|Flourish Online Magazine||Fall 2012|
In the Classroom:
Dance majors develop choreographic work for ACDF 2013
By Nicholas Hinterhauser
Photo by Robert Pack
The Kennesaw State University Department of Dance defines what it means to flourish. Since its founding in 2005, Kennesaw State’s dance program has developed into a strong cornerstone of the College of the Arts. The American College Dance Festival plays an important role in this development, allowing dance majors to display their choreographic talent that has been skillfully nurtured by experienced faculty members.

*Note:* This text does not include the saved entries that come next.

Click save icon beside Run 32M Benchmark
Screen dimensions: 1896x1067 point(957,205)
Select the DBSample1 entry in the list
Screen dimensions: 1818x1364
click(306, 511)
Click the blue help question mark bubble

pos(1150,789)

Assistant Professor Stevan Novakovich explains how critical the ACDF is to the success of the department: “A lot of the funding, good reputation and trust we’re getting right now is because we really take this festival seriously.” Leading by example, Ivan Pulinkala, chair of the Department of Dance, is the only choreographer in the history of the ACDF to have his work selected for three consecutive national festivals. “Ivan feels strongly that both our students and faculty are expected to present remarkable work at these festivals,” explains Novakovich.
Photo by Sarah Singleton
Photo by Tracie L. Hinnant
Applying their experiences in the classroom as well as on the stage, student choreographers have the opportunity to participate in the growth of the department’s established legacy at the ACDF. Although two dance majors have already been selected to develop choreography for the ACDF, only one will compete at the festival alongside Assistant Professor Sandra Parks. The two students, Erin Rauch and Zachary Richardson, began constructing choreography for the event during the summer and will develop their pieces through the fall semester. Parks and Novakovich take turns mentoring both students, “offering them multiple perspectives of the choreographic process,” says Novakovich.
Rauch and Richardson’s pieces display opposite spectrums of what choreography can convey. While Rauch’s work is an emotional representation of human nature containing only two dancers, Richardson’s work is more conceptual, using more dancers in order to embody the idea of wind. Rauch shares, “All of my work comes from the viscera; it’s all a part of me. I’m exploring all of my dance vocabulary and trying to say something.”
This application of technical skills combined with personal creativity is essential to the philosophy of the department. Novakovich shares, “It is very important to us that we create a new generation of graduates who are both scholars and artists. In our program, we don’t separate the two.”
Novakovich firmly believes in the importance of the festival as an effective learning experience. After the students witness other departments in action, he hopes the students will be “more self-driven to engage in our dance department and try to set themselves at a higher level of accomplishments and achievements.